I was 18 when I realized my backbone was no longer made for bending. Prior to that, fear had won for so many years. Now I finally pried off the muzzle from over my mouth and confronted my father’s scarceness during one of our sporadic phone calls.
But let’s back up to what led up to that call.
Within a two-week period at my “name it and claim it” church, three different guys had all said that God had told them they were to marry me. They weren’t at the point of getting down on one knee, but they were very clear about what they thought God was telling them.
I wasn’t dating any of these guys, and never would, and yet I remember racking my brain over this dilemma. The thought that God would tell these three friends the same thing and not mention any of it to me was strange. Yet I was a Creflo Dollar partner at the time, consumed with the mystical idea of man’s ability to speak things into existence—so I took their words to heart.
A personal story of learning to trust our heavenly Father when you feel your earthly father has let you down.
And that made me consider, for the first time, what I should or shouldn’t look for in a husband. I had no idea. I was nowhere near ready to tie the knot.
God used those three guys to stir up in me the realization that not only did I not know what I wanted in a guy, but at the core I didn’t know who I was. In order to know who I should marry, I had to understand who God made me to be. This caused me to face another downside to growing up without a father: especially when it came to what to look for in a man, I had no one to model it to me or guide me through these things.
Growing up without a father is like this. We see the effects of not having our dad—the gash, the tears, the steady dribble of heartache inside of us; the slow, creeping onset of pain and grief as the breach of relationship begins to boil over into different areas of our life. But what most of us never do is to work our way back to find the original cause. Quickly bandaging the cut and moving on seems easiest. So we put on our “I’m ok” face and keep Pandora’s box sealed for fear of what may escape.
"I think I had a picture in my mind in which my dad could and should be like a superhero: that he would swoop in eventually to save the day with all the right words."
But now I was 18, and for whatever reason those three guys’ words meant I knew I couldn’t keep the box closed. As painful as what was potentially on the inside was, I had to pop the seal. So, on the phone with my dad, I did what I had wanted to do ten years earlier but hadn’t had the guts to.
I blurted it out before I could talk myself out of confronting the truth, again. I told him. Told him that I was hurting. That I had been affected by his absence. That I expected more from him than silence.
He listened, and said words to me that I never expected. That he was afraid too. That his dad had not been in his life, and now he had repeated the cycle.
I had not created a play-by-play for the conversation in my mind, but this was not panning out like I had thought. And it helped me see something about my dad I had never really considered before: that he was a man. He was just as broken and needy as I was.

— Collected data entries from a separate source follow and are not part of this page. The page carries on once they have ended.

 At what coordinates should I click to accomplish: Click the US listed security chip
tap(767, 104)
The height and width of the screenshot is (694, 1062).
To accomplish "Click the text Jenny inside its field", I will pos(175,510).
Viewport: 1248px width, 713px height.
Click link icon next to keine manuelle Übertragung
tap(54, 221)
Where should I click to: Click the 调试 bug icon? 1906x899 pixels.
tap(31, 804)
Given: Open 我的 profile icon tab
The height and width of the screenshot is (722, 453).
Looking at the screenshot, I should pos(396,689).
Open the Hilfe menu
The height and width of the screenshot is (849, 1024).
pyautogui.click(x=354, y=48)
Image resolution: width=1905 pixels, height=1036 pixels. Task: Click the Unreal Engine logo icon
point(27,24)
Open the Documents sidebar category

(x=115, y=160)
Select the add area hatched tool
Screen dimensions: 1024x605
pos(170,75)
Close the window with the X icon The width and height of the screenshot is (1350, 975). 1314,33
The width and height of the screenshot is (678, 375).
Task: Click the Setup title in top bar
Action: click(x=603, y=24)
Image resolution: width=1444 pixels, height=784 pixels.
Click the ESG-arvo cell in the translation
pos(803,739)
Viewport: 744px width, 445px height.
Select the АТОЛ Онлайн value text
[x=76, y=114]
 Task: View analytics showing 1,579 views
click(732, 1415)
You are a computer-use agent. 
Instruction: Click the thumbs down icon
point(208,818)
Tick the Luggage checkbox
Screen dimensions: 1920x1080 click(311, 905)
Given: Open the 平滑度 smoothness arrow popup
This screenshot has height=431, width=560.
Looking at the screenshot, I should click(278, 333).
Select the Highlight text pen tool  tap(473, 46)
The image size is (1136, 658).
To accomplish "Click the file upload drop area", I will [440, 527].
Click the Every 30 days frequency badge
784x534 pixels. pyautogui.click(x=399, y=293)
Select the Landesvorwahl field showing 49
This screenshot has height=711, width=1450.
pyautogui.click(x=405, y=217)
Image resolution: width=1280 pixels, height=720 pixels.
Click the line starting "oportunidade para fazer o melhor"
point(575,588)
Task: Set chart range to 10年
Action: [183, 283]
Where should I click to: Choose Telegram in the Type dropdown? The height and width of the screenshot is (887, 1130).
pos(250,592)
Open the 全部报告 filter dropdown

I think I had a picture in my mind in which my dad could and should be like a superhero: that he would swoop in eventually to save the day with all the right words. That he wore an S on his chest. Maybe it was all the TV I was watching, my own unrealistic expectations carefully nurtured over the years, or the slick sayings I was used to hearing slide off his tongue like Jello. But he wore no cape.
He spoke no parables or metaphors. He couldn’t raise memories of what had not been and breathe life into them with his being there. He had no access to a time machine which would allow him to travel back in time to catch dreams before they shattered in a cacophony of fatherless pain on my stone floor. He couldn’t reshape what had already been molded like cast iron. He was simply a beautiful, flawed man. He let me see his frailty that day, and it’s something that has cuddled my story like a weighted blanket.
A father is a covering. He is a shield from danger. So where do you go when your dad needs a place to hide too?
Some have suggested that we simply do away with the idea of this kind of father, since it has been so muddied by sin. But our sin does not negate the truth God has established. And no sinner can dictate or destroy what God intends. We just need to lift our eyes a bit higher.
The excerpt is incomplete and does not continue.